WHAT TO DO - Print the lines below from the line with "General terms & conditions (175, 2465)" to the line with "0768 335 533 (300, 24)" exactly, keeping both ends, and print no pictures.

##### THE DATA #####

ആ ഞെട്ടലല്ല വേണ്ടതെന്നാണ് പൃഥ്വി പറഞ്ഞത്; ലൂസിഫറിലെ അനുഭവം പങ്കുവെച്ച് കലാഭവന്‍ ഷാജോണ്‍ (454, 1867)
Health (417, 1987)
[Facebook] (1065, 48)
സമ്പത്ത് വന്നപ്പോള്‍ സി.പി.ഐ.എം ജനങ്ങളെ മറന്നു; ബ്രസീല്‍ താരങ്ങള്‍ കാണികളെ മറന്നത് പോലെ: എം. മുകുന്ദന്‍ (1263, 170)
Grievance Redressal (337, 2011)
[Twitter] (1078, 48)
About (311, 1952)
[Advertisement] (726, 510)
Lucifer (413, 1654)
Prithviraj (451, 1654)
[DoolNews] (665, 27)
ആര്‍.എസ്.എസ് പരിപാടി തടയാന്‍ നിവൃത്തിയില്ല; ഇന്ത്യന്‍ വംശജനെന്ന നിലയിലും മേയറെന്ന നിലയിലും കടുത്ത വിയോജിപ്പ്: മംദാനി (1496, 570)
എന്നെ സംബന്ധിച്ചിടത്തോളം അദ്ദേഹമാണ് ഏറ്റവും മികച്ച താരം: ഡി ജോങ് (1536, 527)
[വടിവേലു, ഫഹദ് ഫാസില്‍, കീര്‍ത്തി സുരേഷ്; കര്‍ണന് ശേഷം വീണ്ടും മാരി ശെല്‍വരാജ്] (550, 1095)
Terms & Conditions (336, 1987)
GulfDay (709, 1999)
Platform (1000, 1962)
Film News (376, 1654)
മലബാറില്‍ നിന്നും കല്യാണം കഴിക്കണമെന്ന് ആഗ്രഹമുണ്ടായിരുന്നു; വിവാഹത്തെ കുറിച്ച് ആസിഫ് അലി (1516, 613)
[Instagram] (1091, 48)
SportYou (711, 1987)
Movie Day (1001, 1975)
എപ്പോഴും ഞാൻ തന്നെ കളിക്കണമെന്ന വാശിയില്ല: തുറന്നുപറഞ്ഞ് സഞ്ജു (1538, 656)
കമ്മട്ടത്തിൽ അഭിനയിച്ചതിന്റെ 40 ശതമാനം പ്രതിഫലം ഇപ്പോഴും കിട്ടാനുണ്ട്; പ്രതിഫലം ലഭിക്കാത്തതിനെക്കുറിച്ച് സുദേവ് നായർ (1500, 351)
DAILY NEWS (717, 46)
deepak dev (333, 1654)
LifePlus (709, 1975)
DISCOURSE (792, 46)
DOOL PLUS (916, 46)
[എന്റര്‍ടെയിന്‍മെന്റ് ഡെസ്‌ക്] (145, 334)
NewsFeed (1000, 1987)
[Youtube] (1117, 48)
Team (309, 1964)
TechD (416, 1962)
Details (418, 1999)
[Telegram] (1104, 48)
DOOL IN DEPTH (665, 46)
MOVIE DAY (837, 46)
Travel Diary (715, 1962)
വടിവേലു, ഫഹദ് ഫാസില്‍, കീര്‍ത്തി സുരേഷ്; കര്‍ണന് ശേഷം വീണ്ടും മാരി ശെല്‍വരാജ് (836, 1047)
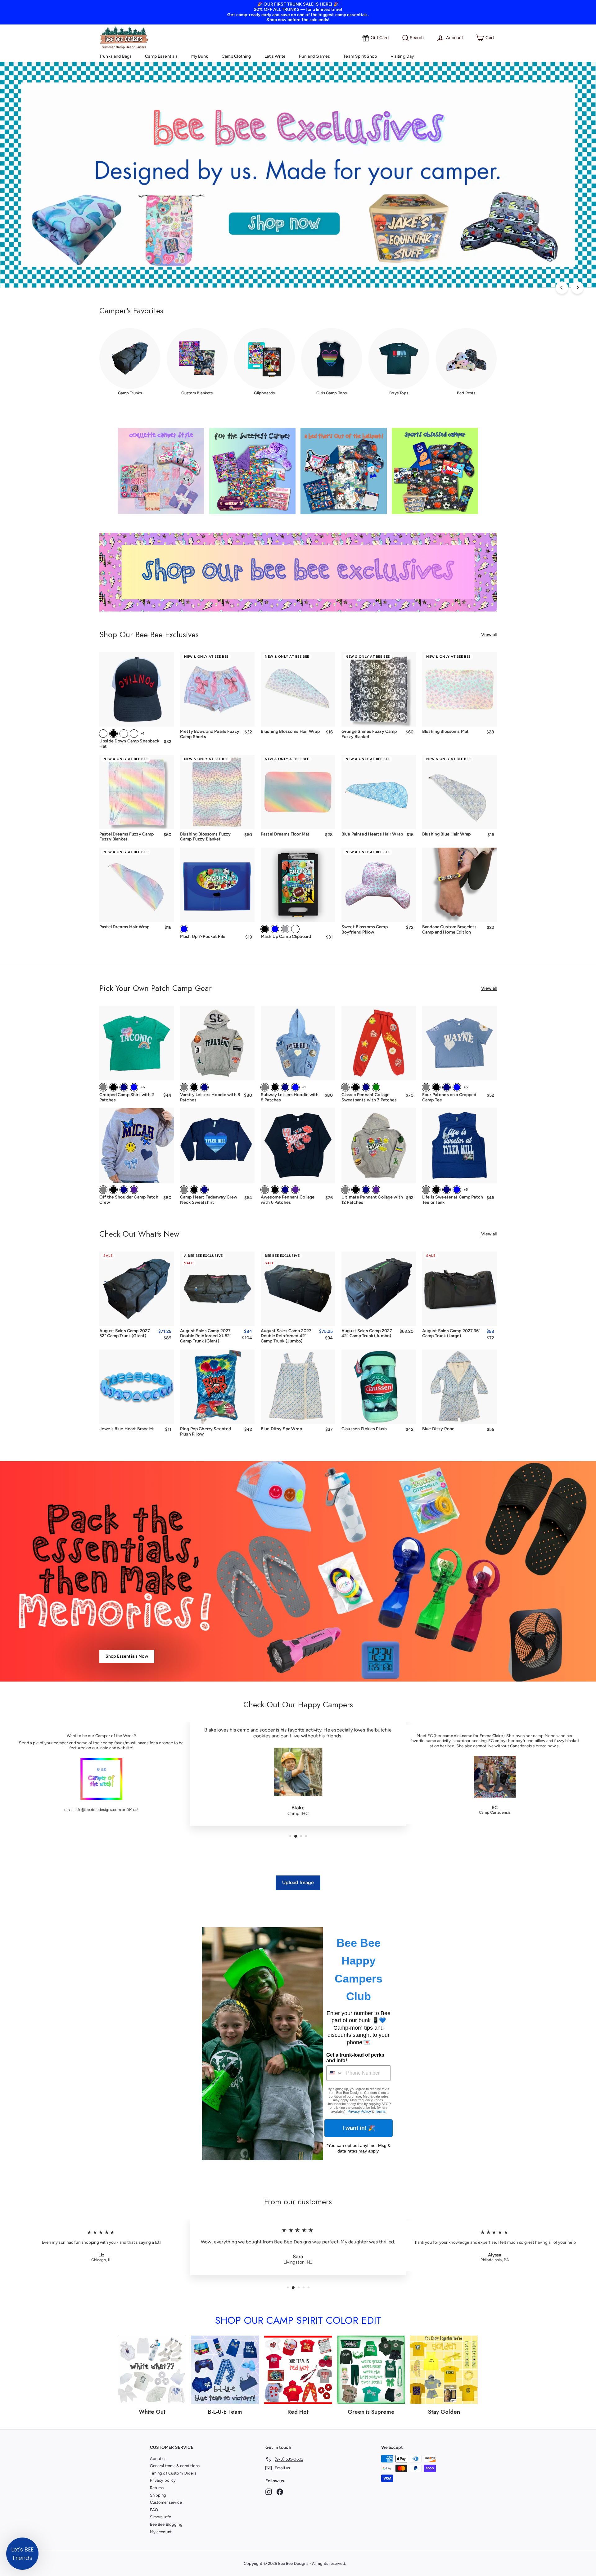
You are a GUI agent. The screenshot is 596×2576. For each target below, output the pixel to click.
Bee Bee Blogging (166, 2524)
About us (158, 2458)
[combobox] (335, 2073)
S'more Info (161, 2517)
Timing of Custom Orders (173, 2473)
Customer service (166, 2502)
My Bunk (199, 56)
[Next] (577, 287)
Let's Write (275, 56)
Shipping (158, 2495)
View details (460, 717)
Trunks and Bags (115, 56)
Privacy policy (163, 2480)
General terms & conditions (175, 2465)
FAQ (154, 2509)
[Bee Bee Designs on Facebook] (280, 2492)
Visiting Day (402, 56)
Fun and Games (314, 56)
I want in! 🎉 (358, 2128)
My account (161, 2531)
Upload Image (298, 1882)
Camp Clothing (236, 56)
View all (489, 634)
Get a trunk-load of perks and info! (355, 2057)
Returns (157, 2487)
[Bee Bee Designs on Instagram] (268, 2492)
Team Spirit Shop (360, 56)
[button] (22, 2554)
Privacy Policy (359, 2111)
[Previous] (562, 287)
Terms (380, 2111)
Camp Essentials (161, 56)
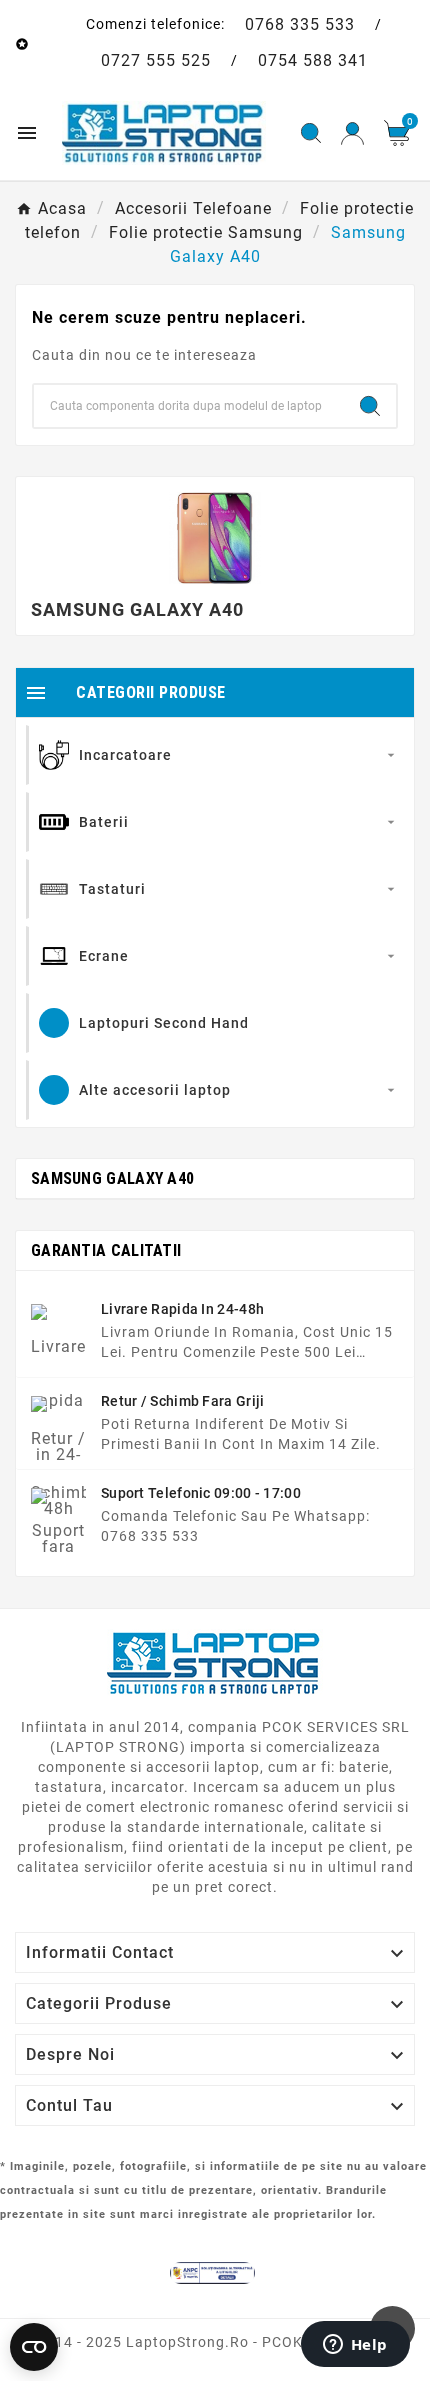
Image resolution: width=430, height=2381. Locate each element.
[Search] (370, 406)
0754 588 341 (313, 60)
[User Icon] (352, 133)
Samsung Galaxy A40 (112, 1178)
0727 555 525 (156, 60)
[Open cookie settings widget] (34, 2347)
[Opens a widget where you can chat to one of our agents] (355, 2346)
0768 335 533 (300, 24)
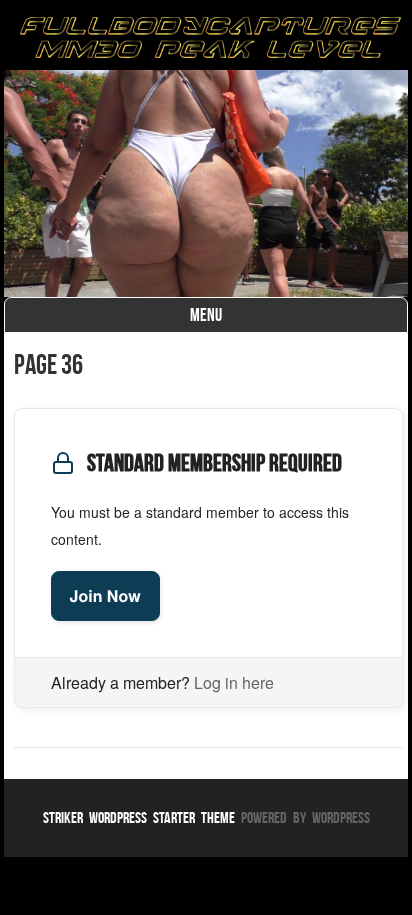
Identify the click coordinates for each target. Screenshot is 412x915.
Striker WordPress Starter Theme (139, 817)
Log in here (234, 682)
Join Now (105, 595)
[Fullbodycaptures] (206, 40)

#####

SOLUTION TO THE EXERCISE -
General terms & conditions (175, 2465)
FAQ (154, 2509)
[Bee Bee Designs on Facebook] (280, 2492)
Visiting Day (402, 56)
Fun and Games (314, 56)
I want in! 🎉 (358, 2128)
My account (161, 2531)
Upload Image (298, 1882)
Camp Clothing (236, 56)
View all (489, 634)
Get a trunk-load of perks and info! (355, 2057)
Returns (157, 2487)
[Bee Bee Designs on Instagram] (268, 2492)
Team Spirit Shop (360, 56)
[button] (22, 2554)
Privacy Policy (359, 2111)
[Previous] (562, 287)
Terms (380, 2111)
Camp Essentials (161, 56)
Image resolution: width=430, height=2381. Locate each element.
[Search] (370, 406)
0754 588 341 (313, 60)
[User Icon] (352, 133)
Samsung Galaxy A40 (112, 1178)
0727 555 525 (156, 60)
[Open cookie settings widget] (34, 2347)
[Opens a widget where you can chat to one of our agents] (355, 2346)
0768 335 533 (300, 24)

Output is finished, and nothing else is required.